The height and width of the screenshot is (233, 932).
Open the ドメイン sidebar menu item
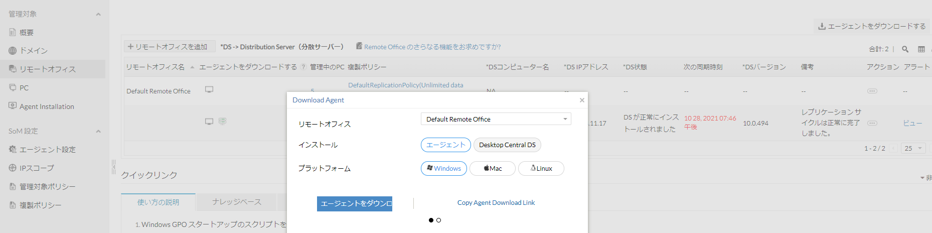(33, 51)
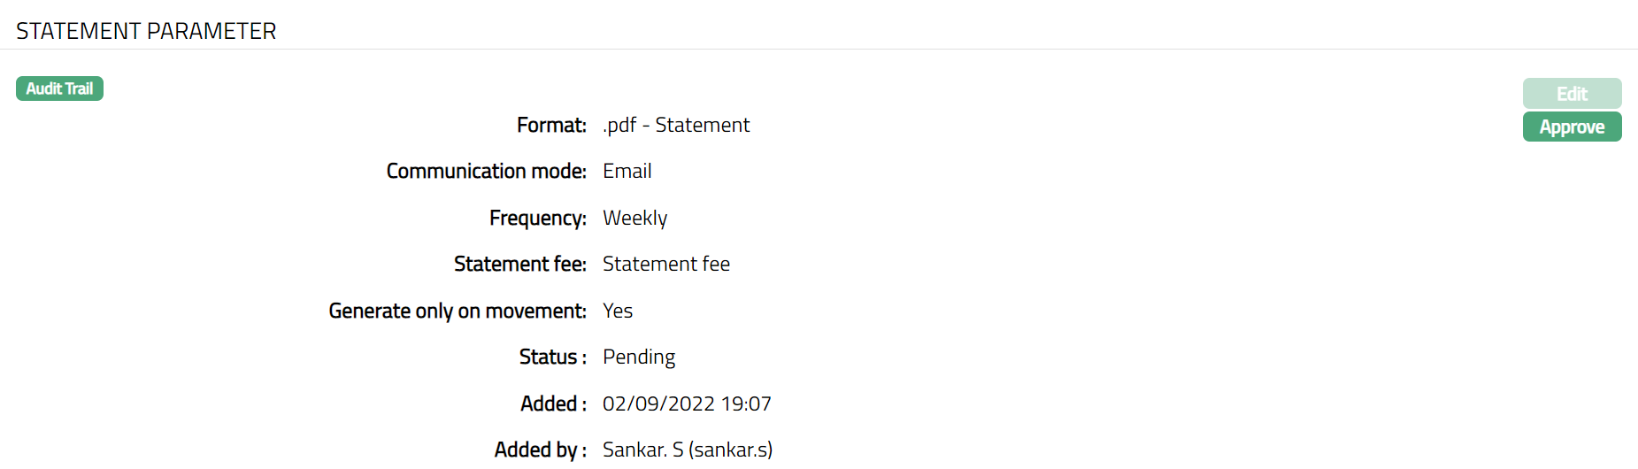Select the ".pdf - Statement" format value
This screenshot has height=469, width=1638.
pyautogui.click(x=676, y=125)
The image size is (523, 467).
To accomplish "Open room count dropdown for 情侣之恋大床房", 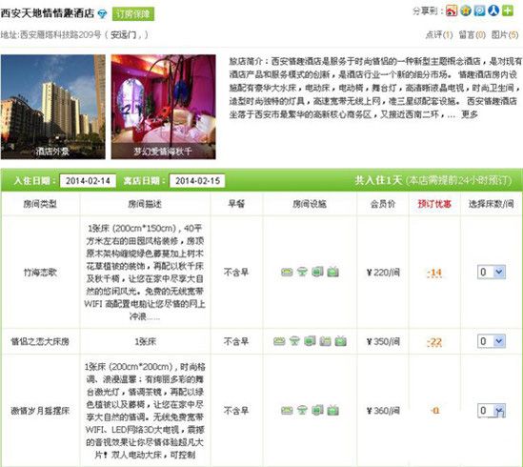I will pos(492,341).
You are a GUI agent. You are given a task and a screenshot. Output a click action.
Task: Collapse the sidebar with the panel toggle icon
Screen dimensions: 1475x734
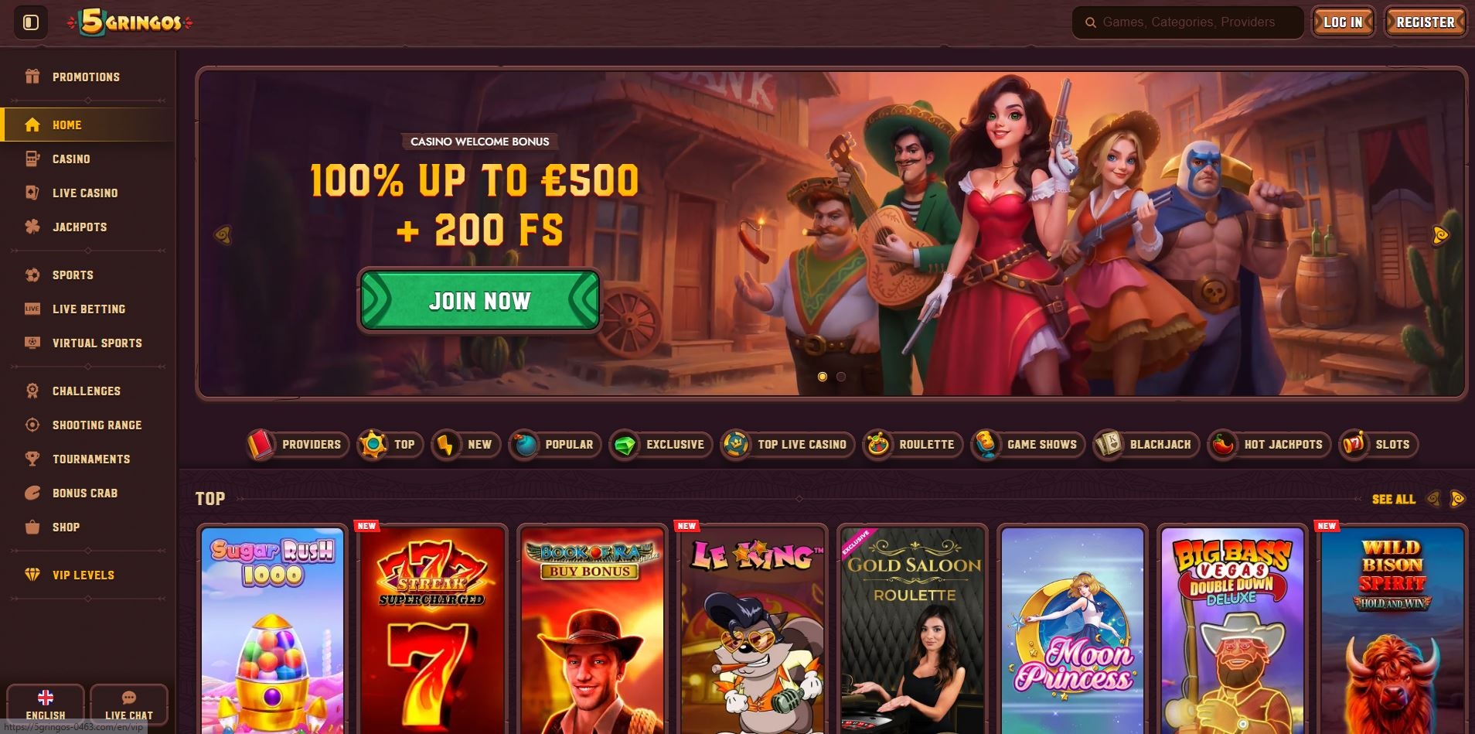click(x=31, y=22)
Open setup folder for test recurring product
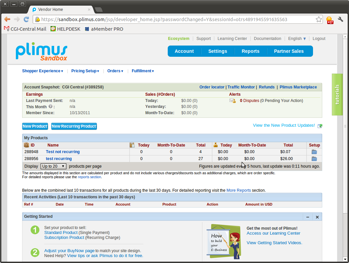 coord(314,159)
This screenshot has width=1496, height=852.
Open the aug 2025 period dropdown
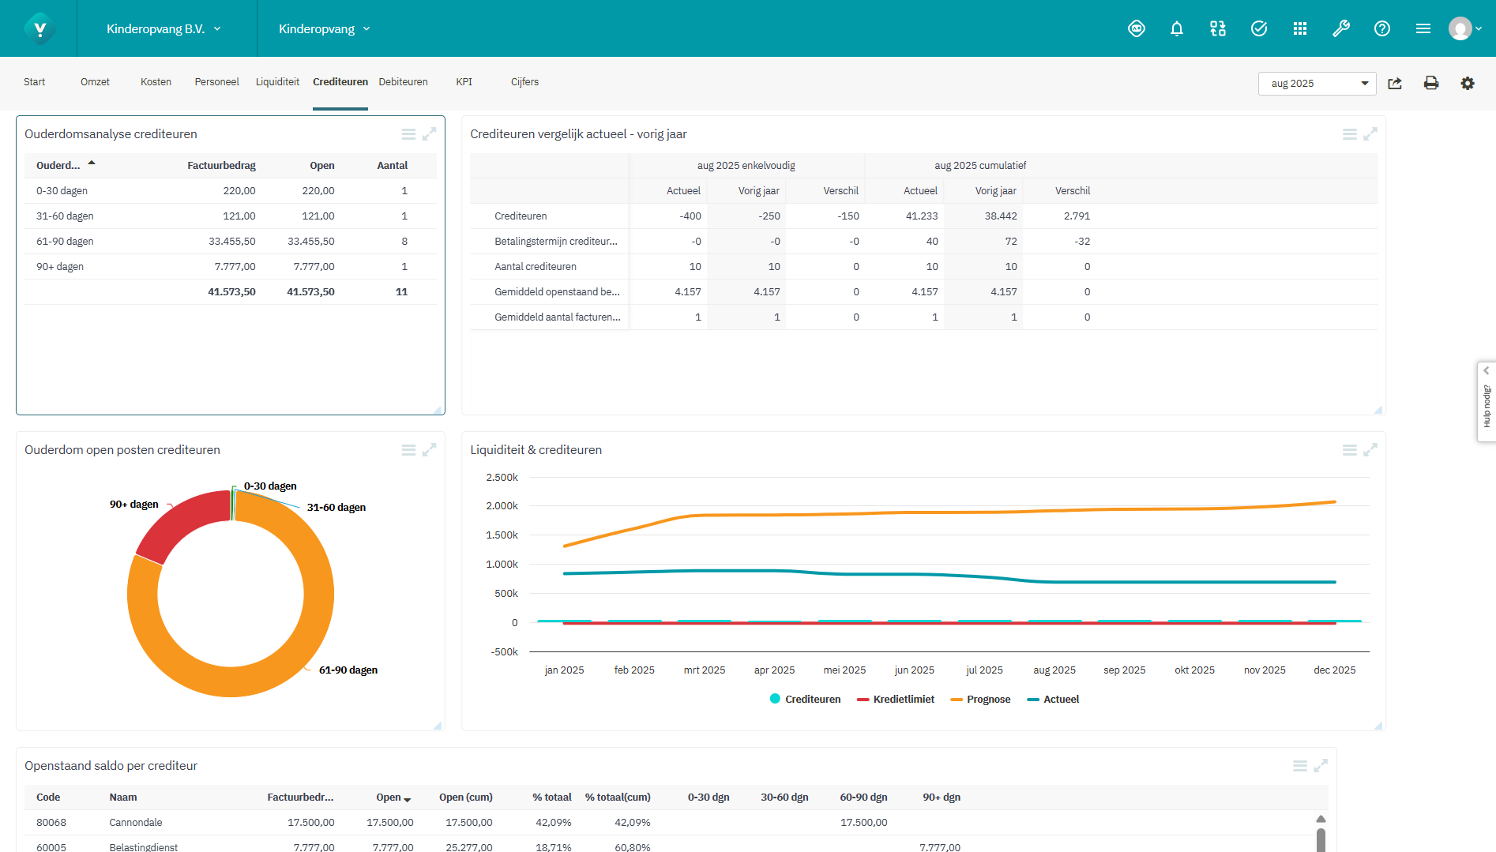tap(1317, 84)
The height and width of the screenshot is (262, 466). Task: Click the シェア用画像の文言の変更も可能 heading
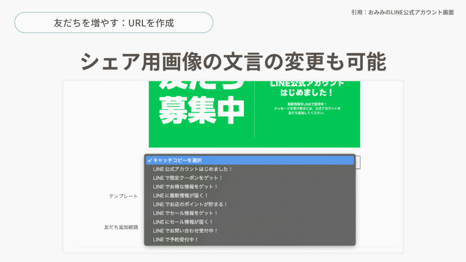coord(233,61)
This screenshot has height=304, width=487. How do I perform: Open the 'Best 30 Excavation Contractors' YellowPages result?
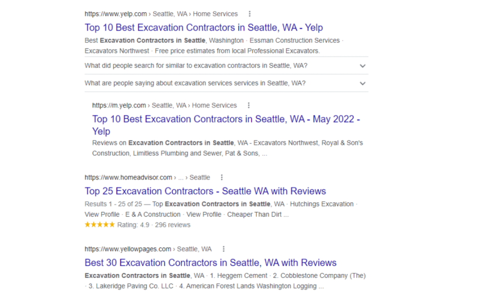pyautogui.click(x=210, y=263)
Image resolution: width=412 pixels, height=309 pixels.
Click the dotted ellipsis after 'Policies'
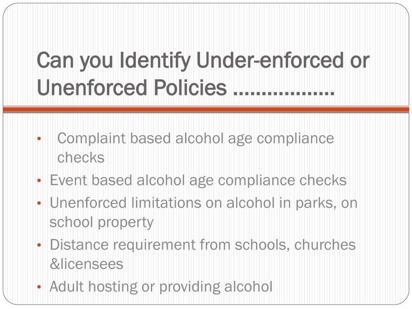(284, 93)
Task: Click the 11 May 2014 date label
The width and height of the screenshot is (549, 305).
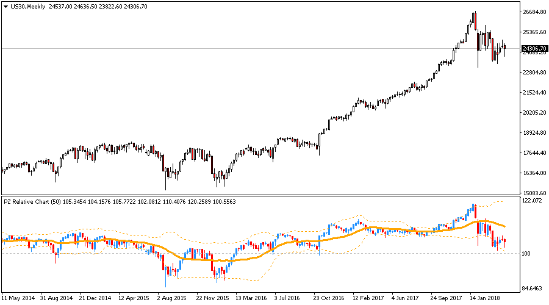Action: coord(20,299)
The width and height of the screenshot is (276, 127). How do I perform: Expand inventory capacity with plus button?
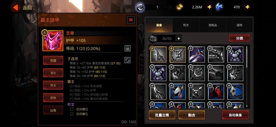click(179, 39)
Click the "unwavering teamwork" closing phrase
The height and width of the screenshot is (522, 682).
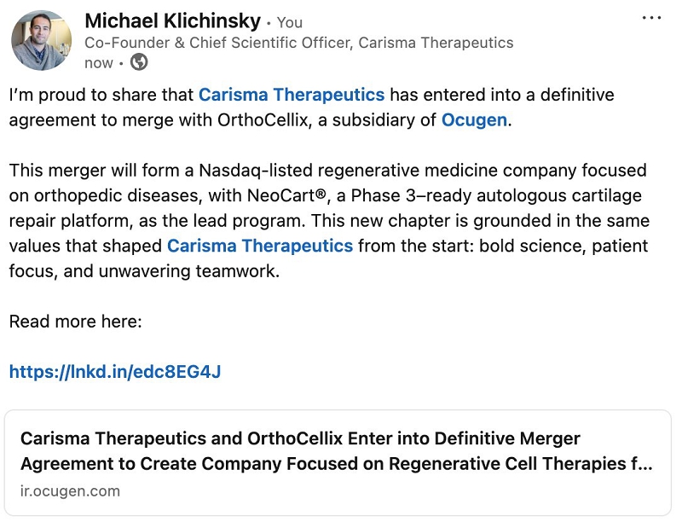pyautogui.click(x=210, y=271)
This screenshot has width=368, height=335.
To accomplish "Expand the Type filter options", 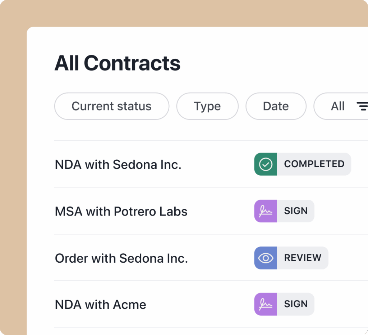I will click(x=207, y=106).
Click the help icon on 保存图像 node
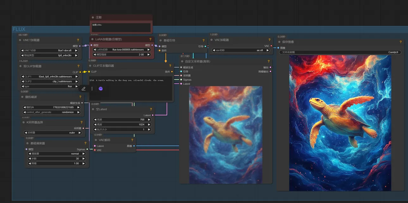408x203 pixels. coord(400,42)
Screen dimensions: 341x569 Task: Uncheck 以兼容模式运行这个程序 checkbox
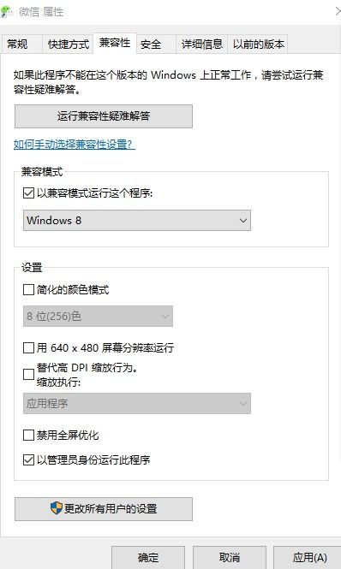click(x=28, y=193)
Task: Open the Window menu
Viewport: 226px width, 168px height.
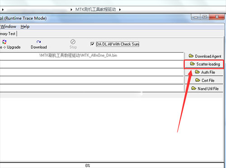Action: (8, 27)
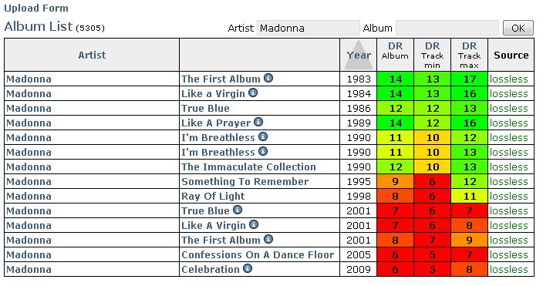Viewport: 543px width, 286px height.
Task: Click info icon next to Like a Virgin 1984
Action: click(253, 93)
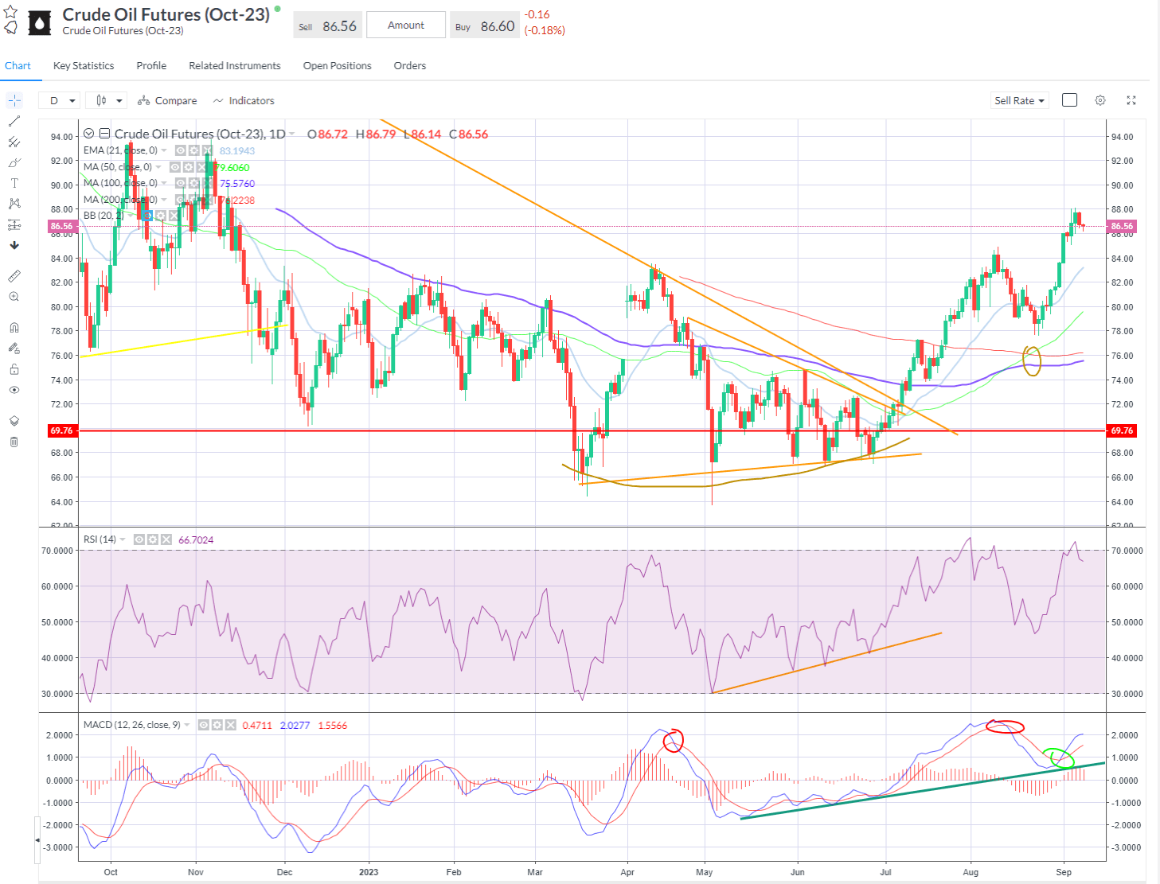Click the Indicators button
Screen dimensions: 1160x884
click(x=244, y=100)
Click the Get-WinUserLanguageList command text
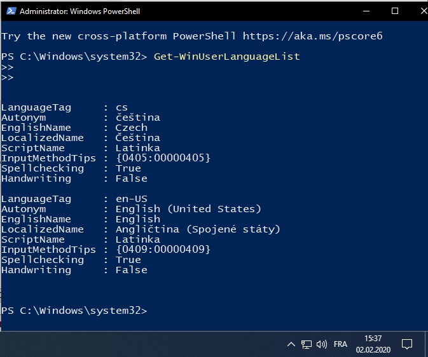Screen dimensions: 428x357 (226, 57)
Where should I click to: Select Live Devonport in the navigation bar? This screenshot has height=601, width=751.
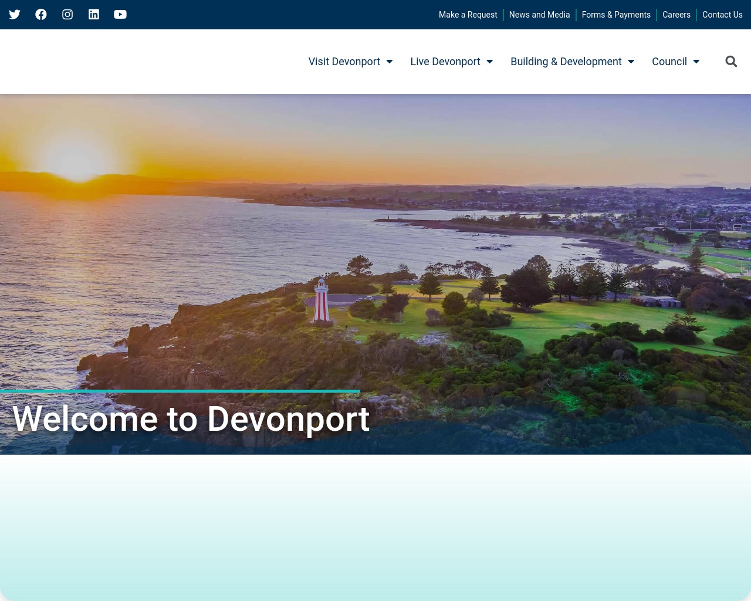click(445, 61)
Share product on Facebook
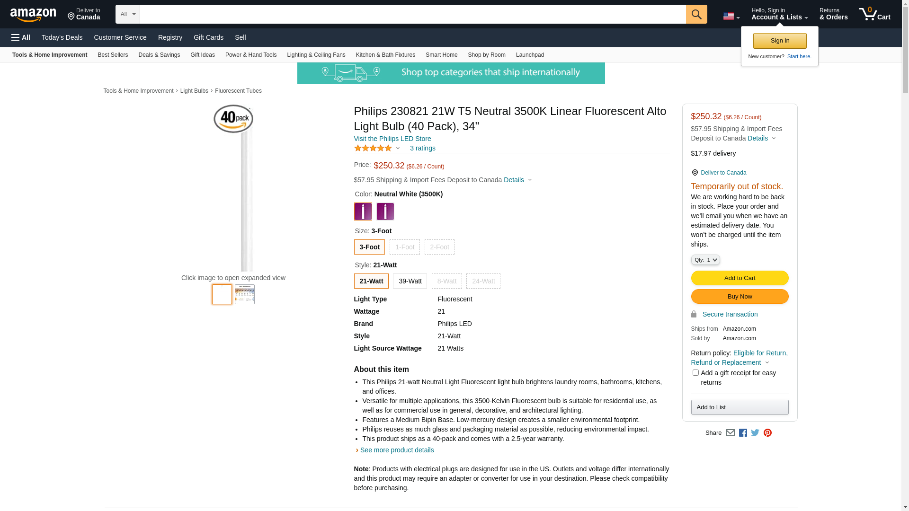This screenshot has height=511, width=909. [x=743, y=433]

▶ [About this exercise]: Nothing but the lines from the one containing "Viewport: 226px width, 168px height." through the end of the listing should be written out, each exactly, and pictures must be left out.

▶ [Output of the exercise]:
Viewport: 226px width, 168px height.
Action: (8, 27)
Viewport: 543px width, 286px height.
Task: Click info icon next to Like a Virgin 1984
Action: click(253, 93)
Click the Indicators button
Screen dimensions: 1160x884
click(x=244, y=100)
Click the Get-WinUserLanguageList command text
Screen dimensions: 428x357 (226, 57)
Where should I click to: Select Live Devonport in the navigation bar? This screenshot has height=601, width=751.
click(445, 61)
Share product on Facebook
This screenshot has height=511, width=909. [x=743, y=433]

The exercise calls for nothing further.